### Exercise objective
In the socket programming text below, swap "endpoint" for "end point" and write out the passage starting with "At its core, a" and going on through "more IP addresses.".

Socket#
Introduction#
Socket programming is the foundation of network communication in Unix-like operating systems. The Berkeley sockets API, introduced in BSD 4.2 (1983), has become the de facto standard for network programming across all major platforms including Linux, macOS, Windows, and embedded systems.
At its core, a socket is an endpoint for communication—a file descriptor that represents a connection to another process, either on the same machine or across a network. The API provides a unified interface for multiple protocols (TCP, UDP, Unix domain sockets) and address families (IPv4, IPv6).
DNS Lookup with gethostbyname#
- Source:
The gethostbyname function resolves a hostname to one or more IP addresses.
While this function is deprecated in favor of the more modern getaddrinfo,
it remains widely used in legacy codebases and is simpler for basic IPv4-only
lookups. The function returns a pointer to a hostent structure containing
the canonical hostname, alias names, address type, address length, and a
null-terminated list of network addresses. Note that gethostbyname is not
thread-safe; use getaddrinfo for concurrent applications.
#include <stdio.h>
#include <netdb.h>
#include <arpa/inet.h>
int main(int argc, char *argv[]) {
struct hostent *h = gethostbyname(argv[1]);
if (!h) return 1;
printf("Host: %s\n", h->h_name);
for (struct in_addr **p = (struct in_addr **)h->h_addr_list; *p; p++)

### Data
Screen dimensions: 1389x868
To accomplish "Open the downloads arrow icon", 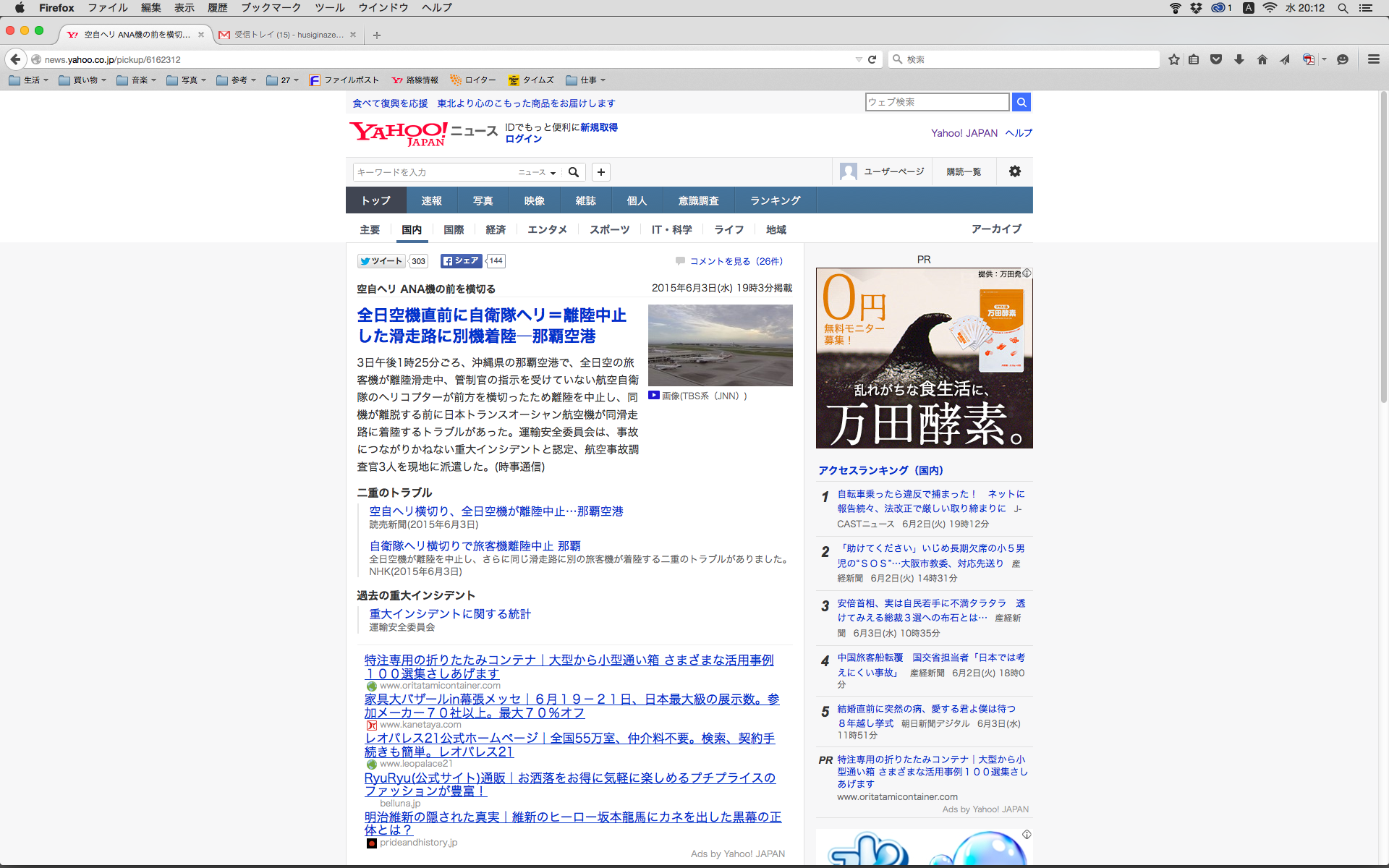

### Answer for the task
At its core, a socket is an end point for communication—a file descriptor that represents a connection to another process, either on the same machine or across a network. The API provides a unified interface for multiple protocols (TCP, UDP, Unix domain sockets) and address families (IPv4, IPv6).
DNS Lookup with gethostbyname#
- Source:
The gethostbyname function resolves a hostname to one or more IP addresses.